Mobile cardiac telemetry (MCT) technology is helping improve the odds for over five million Americans that suffer from irregular heart rhythms. Globally, the market is valued at roughly $22 billion, explains Tyler Laundon, editorial of the highly specialized Cabot Small Cap Confidential.

Two of the most intriguing small-cap medical device stocks in the market are BioTelemetry (BEAT) and iRhythm (IRTC). Let’s break down each company and see which comes out on top.

BioTelemetry provides digital population health management (PHM) services within the healthcare system. Its Healthcare segment, which includes diagnosis and monitoring of cardiac arrhythmias, is its biggest business (85% of revenue).

The company is also expanding into the diabetes management market with a newly introduced remote blood glucose monitoring (BCM) solution.

BioTelemetry has a market cap of $1.5 billion. It monitors over one million patients a year, processes over four billion heartbeats daily and supports over 30,000 physicians and sites. This all means quicker diagnosis for patients, a better quality of life, and lower costs to the healthcare system.

One of the revenue growth drivers was the 2017 acquisition of BioTelemetry’s largest competitor, Switzerland-based LifeWatch. The strategic rationale for the acquisition — besides to knock out a major competitor — was to help BioTelemetry grow into a connected health powerhouse.

Since acquiring LifeWatch almost exactly a year ago, BioTelemetry has rolled out two new monitors in a convenient patch form-factor; the next-generation MCT and an extended wear Holter.

One of the other interesting selling points for the stock is that BioTelemetry’s arrhythmia monitoring technology powers the Apple Heart Study (AHS), which is likely to be the largest heart study ever.

Apple Watch is not a diagnostic tool, but is instead used as an early screening device to uncover abnormalities in a general population. If an abnormality is found, the patient is then prescribed an electrocardiogram (ECG) patch from BioTelemetry.

iRhythm is a digital healthcare company that has developed a platform for diagnosing cardiac arrhythmias through use of a wearable ePatch and through cloud-based data analytics and machine-learning capabilities.

The company’s stated goal is to be the leading provider of first-line ambulatory electrocardiogram (ECG) monitoring for patients at risk for arrhythmias. The company has a market cap of $2 billion.

To reach that goal the company created the ZIO by iRhythm service, which was cleared by the FDA in June 2017. Management says ZIO can diagnose many arrhythmias more quickly and efficiently than traditional technologies.

The solution includes a wearable biosensor that’s relatively small and unobtrusive that beams data to a service center where it’s processed into reports that can inform treatment options, if necessary. ZIO can be worn for up to two weeks.

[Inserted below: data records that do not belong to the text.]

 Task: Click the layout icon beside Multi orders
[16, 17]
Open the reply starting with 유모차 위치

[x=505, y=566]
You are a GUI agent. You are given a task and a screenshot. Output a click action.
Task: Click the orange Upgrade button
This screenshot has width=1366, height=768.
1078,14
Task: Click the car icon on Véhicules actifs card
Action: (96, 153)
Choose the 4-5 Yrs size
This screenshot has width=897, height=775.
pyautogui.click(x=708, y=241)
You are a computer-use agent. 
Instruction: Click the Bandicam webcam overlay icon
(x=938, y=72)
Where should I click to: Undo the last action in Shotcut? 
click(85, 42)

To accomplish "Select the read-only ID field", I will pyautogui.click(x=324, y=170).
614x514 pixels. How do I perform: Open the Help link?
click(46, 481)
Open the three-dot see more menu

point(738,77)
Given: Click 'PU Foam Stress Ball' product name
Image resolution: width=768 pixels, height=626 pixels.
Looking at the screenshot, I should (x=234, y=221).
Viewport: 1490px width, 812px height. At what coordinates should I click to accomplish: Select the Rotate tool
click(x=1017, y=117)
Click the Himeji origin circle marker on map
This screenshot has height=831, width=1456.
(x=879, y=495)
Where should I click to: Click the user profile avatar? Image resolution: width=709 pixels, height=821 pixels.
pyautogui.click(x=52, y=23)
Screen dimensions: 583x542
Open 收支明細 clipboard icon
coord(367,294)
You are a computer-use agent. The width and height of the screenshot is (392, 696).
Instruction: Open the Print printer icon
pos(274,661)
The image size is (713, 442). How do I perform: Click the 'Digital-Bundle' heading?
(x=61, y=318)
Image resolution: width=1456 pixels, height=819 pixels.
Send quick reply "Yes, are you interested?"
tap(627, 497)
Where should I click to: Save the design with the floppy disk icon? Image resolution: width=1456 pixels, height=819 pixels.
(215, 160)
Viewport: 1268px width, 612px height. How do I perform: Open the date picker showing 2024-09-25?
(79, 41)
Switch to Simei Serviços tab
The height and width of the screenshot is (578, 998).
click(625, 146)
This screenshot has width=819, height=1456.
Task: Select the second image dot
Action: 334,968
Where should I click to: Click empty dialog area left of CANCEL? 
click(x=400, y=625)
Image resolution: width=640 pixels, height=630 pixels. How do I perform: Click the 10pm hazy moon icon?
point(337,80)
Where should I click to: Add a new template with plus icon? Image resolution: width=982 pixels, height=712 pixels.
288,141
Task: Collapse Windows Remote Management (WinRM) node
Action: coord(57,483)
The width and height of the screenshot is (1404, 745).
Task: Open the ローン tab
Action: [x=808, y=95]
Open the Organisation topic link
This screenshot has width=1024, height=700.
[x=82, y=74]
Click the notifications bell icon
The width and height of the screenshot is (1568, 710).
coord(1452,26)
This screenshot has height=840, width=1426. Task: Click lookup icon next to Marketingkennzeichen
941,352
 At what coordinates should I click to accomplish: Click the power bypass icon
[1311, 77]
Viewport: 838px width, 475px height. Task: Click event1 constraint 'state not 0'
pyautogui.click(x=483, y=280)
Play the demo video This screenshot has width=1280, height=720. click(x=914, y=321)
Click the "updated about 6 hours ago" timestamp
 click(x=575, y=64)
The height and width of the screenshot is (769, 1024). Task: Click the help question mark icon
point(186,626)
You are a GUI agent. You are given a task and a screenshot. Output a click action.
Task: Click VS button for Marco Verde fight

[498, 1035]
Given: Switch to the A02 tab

The company’s mSToPS clinical study is large (over 5,000 patients) and has shown ZIO to be especially effective at identifying silent AFib in high risk, undiagnosed patients. ZIO is relatively new to the market but has been growing quickly. And iRhythm has been supporting that growth through a rapidly expanding sale force.

iRhythm is not yet profitable; that said, some analysts see the company turning a profit at some point next year as operating leverage kicks in and gross profit margins expand toward the 75% to 80% target (gross profit margin recently surpassed 70%).

So which is the better stock? Truth be told, I think there is room for both BioTelemetry and iRhythm in the same portfolio. The market for ambulatory electrocardiogram monitoring in the U.S. is large and growing.

BioTelemetry has greater market share in cardiac monitoring but is also exposed to other markets, whereas iRhythm is a pure-play ECG monitoring stock. iRhythm has a much higher organic growth rate, estimated at over 30% in 2019, whereas BioTelemetry will probably grow revenue closer to 10%.

Investors can slice and dice these two stocks to try to figure out which one is better. But I’m not sure that effort is worth it. Why try to choose one winner, when there can be two!

My advice is that if you’re interested in the heart monitoring market, split your investment capital between both stocks and change your allocation over time, if and when it appears that one company is making big strides at the expense of the other.